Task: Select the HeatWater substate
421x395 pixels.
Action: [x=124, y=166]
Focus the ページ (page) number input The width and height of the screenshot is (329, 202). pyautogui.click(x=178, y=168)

....

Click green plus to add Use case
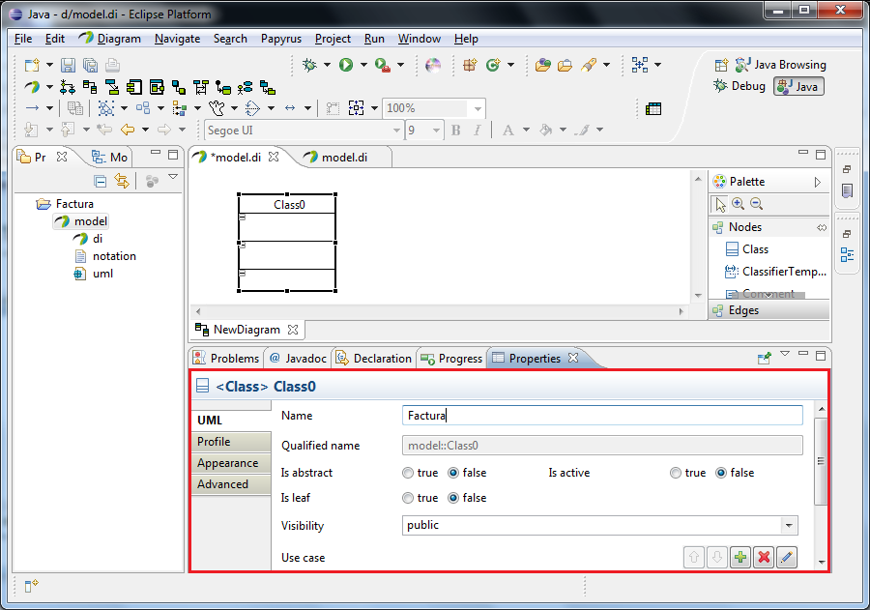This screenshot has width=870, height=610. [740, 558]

....

Once you reach the line with "Task: Select the HeatWater substate" in the data above, copy it and every line after it exactly, up to and including the line with "Focus the ページ".

Task: Select the HeatWater substate
421x395 pixels.
Action: [x=124, y=166]
Focus the ページ (page) number input The width and height of the screenshot is (329, 202). pyautogui.click(x=178, y=168)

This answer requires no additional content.